You say that the best political poetry “doesn't try to persuade me of anything”, this may be true of the best, but it doesn’t address the question Archambeu is making regarding the claims that Cambridge poetry is effecting political change.
The hesitancy you note in Prynne’s Refuse Collection suggests that he is, perhaps, aware that such poetry is best read philosophically rather than as manifestos or a call to arms.
Original Message
Poetry and politics do seem inextricably and sometimes inexplicably intertwined. The best political poetry, to me, seems to be that that doesn't try to persuade me of anything, that abandons rhetoric as quickly as it can use it, and that undercuts its own position.
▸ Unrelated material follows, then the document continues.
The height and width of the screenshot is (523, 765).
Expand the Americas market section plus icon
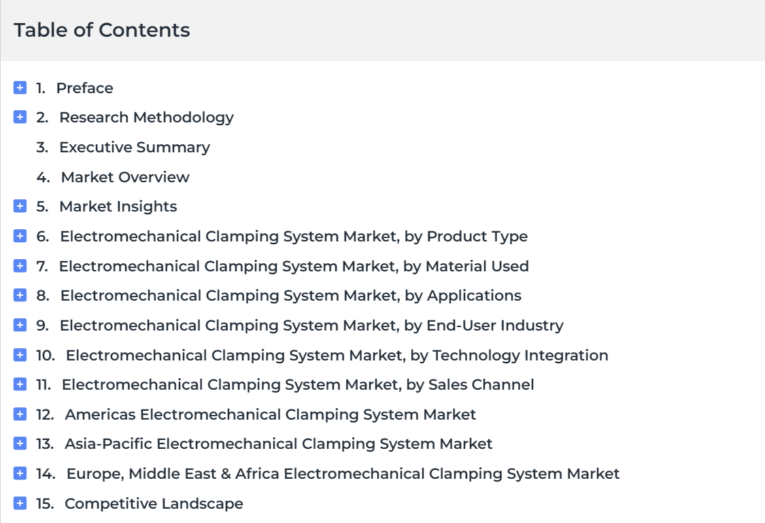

So Prynne in Refuse Collection (on the barque website) is against war but never allows the poem the comfort of an anti war position. And Sean Bonney in Commons (available on the web) is similarly restless, (Commons is a great poem and if you haven't already read it, read it). Andrea Brady's wildfire, also up on the web, has been mentioned. And then almost from another tack Lee Harwood's constant sliding off from a position as a judgement on the illusionary quality of clarity. Those lapses into silence.
And Pound, sure, but what about Muriel Rukeyser's work from the 1930s, or Aime Cesaire's Notebook, or Langston Hughes' Montage to see that modernist experimentation wasn't necessarily right wing, or male or white. And Frank O'Hara's work is deeply political and concerned not just with politics of sexuality but also of race and power.
It's early, the sun is up, and there must be something else to do.